Tell me what to do because I give a damn.

You're the one with the bully pulpit, Mr. Pitts, so tell me what to do. Tell your large, syndicated readership one thing to do, one person with power to write to, so that collectively we may have a louder voice of outrage heard. Because I give a damn. And right now I feel like a worthless, helpless, incapacitated, guilty bystander who promised she learned from her obsessive reading about the Holocaust and visits to Holocaust museums and memorials and is now doing nothing but worry irrationally about irrational acts of violence with no ideas or plan for concrete action.

1 ..::thought(s)::..

At 10:37 PM, Blogger Black Magic ..::word(s)::..
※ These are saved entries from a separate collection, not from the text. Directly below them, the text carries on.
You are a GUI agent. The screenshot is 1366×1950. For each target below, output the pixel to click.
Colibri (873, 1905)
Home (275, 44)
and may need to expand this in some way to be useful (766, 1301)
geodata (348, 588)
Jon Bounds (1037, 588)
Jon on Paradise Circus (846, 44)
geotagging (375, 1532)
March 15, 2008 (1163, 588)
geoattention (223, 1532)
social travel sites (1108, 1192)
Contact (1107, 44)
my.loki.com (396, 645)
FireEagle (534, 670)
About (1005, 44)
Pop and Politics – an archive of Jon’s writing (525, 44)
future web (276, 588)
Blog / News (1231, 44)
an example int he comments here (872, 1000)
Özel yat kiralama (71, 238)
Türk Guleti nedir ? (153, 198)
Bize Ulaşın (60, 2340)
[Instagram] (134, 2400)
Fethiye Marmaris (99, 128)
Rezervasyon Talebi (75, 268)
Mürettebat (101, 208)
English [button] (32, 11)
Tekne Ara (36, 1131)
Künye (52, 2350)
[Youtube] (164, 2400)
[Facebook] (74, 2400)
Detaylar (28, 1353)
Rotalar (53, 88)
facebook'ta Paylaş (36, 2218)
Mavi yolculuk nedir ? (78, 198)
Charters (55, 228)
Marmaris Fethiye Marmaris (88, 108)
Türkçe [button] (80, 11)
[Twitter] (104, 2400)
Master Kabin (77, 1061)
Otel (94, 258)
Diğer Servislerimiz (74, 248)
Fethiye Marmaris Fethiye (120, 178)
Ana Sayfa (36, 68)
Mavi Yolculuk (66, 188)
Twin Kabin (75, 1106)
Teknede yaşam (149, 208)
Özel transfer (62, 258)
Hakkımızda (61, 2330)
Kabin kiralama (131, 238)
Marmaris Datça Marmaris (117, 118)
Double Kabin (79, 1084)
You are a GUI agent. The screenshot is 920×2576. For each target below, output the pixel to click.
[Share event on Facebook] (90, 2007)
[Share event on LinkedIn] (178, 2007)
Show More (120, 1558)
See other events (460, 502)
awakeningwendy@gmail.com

Jenny, I don't think you're alone in feeling helpless. I think that's the way we're programmed to think in society nowadays. I mean, if you think about the lessons we're taught by our parents, our teachers, and society as a whole, it makes sense. We're constantly made aware of all these atrocities that happen next door, in the next nation, or on another contintent. We're told to get off our asses, give a damn, and do something. Give some money to some philanthropic cause. Dedicate a week of your life to making some phone calls, or writing letters in protest. But at the end of all those little nudges to give a damn, it seems that silently, but strongly, society has tacked on one addendum..."While you should definitely give a damn, it's not worth giving your life." And I think that's where the problem comes in and what allows injustices to continue. People in today's society seem incapable to find something for which they'd give their life. I don't know what I'd do it for. But I know I'd be hardpressed to say that I'd give up the course of my life right now to go over to Sudan and really make a difference.

So in the end, does it really matter whether or not we care. Do the people getting murdered know we care. No. If we were willing to give our lives to prevent them from losing their lives, would it matter to them? Who knows, but I sure as hell bet it'd make a bit more of a difference.